* _Short exercise_: Please rewrite the entries from the line containing "Given: Click the C Long column header" through the line containing "Click the clock", changing "column header" to "column title" and leaving everything else as it is. Leave the pictures out of your answer.

* _Raw records_:
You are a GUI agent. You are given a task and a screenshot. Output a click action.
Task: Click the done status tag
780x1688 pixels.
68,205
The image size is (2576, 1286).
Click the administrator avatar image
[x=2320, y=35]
...
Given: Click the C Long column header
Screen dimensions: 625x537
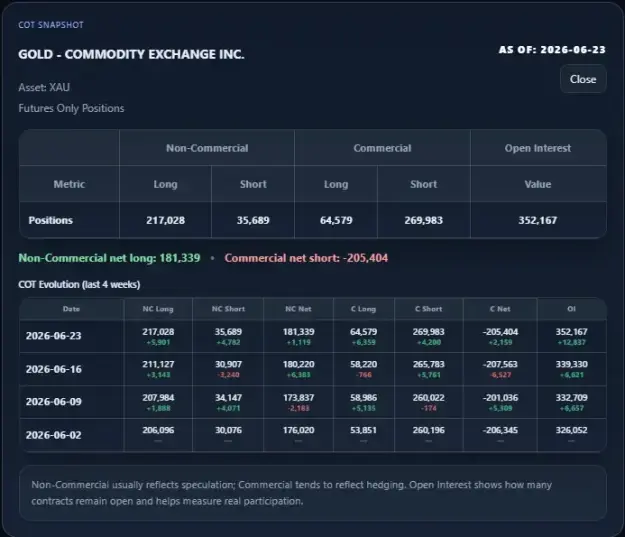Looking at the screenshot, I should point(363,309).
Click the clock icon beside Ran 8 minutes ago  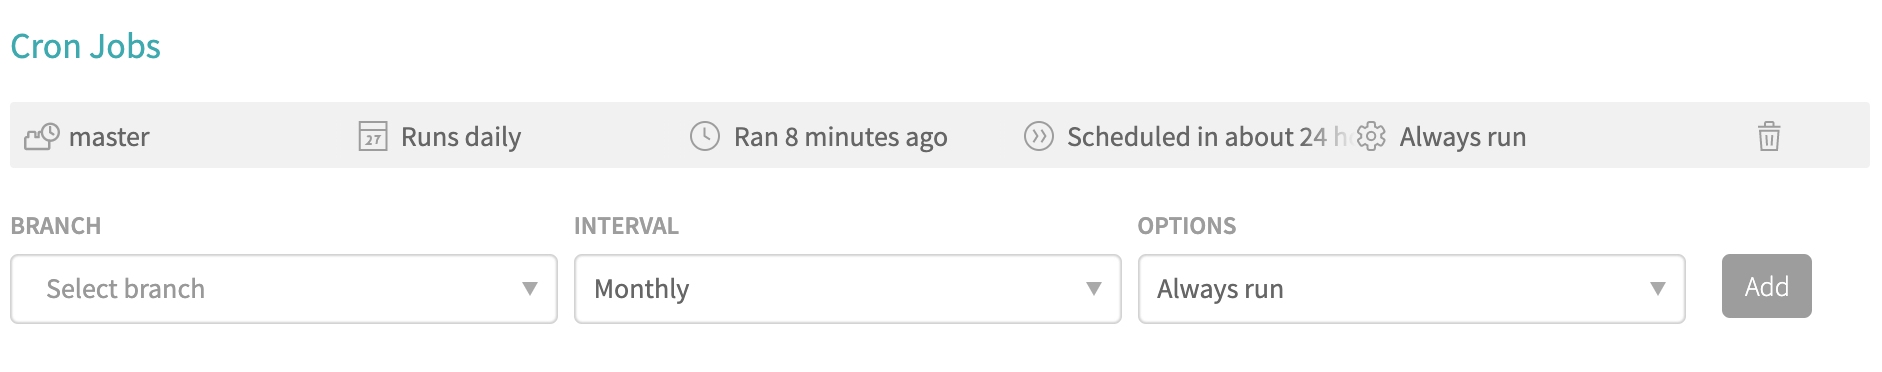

* _Expected answer_:
Given: Click the C Long column title
Screen dimensions: 625x537
Looking at the screenshot, I should point(363,309).
Click the clock icon beside Ran 8 minutes ago  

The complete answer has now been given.